__Stored items__.
Content starts

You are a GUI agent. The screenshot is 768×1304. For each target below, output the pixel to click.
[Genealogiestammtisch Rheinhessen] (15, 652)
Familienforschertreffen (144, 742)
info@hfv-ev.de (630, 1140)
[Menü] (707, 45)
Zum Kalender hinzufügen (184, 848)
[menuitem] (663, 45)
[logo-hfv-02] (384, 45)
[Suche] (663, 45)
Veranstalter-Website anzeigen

Content ends
Content starts

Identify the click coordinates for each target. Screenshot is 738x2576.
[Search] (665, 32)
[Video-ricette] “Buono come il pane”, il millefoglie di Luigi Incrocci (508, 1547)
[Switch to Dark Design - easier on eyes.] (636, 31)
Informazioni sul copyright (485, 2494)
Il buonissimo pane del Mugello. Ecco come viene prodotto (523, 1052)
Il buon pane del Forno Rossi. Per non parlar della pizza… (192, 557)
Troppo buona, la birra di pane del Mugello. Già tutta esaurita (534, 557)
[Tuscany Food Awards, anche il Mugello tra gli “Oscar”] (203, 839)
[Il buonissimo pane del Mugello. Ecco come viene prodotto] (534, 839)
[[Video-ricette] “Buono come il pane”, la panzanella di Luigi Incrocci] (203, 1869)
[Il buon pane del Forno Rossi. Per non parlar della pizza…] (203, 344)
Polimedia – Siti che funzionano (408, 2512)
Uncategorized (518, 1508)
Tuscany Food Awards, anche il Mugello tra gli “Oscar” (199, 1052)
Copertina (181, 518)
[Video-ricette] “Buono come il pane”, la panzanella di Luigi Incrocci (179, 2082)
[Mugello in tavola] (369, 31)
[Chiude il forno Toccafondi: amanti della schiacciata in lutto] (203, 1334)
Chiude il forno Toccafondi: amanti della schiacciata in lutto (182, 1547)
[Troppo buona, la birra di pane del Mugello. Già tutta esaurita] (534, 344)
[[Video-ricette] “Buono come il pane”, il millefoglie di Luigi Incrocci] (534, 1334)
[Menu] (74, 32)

Content ends

__YOUR ASSIGNMENT__.
For this task, write out exactly the lines of the entries above, starting at the line with "Familienforschertreffen (144, 742)" and ending at the line with "Veranstalter-Website anzeigen", both included, and no others.

__RESULT OF THIS TASK__.
Familienforschertreffen (144, 742)
info@hfv-ev.de (630, 1140)
[Menü] (707, 45)
Zum Kalender hinzufügen (184, 848)
[menuitem] (663, 45)
[logo-hfv-02] (384, 45)
[Suche] (663, 45)
Veranstalter-Website anzeigen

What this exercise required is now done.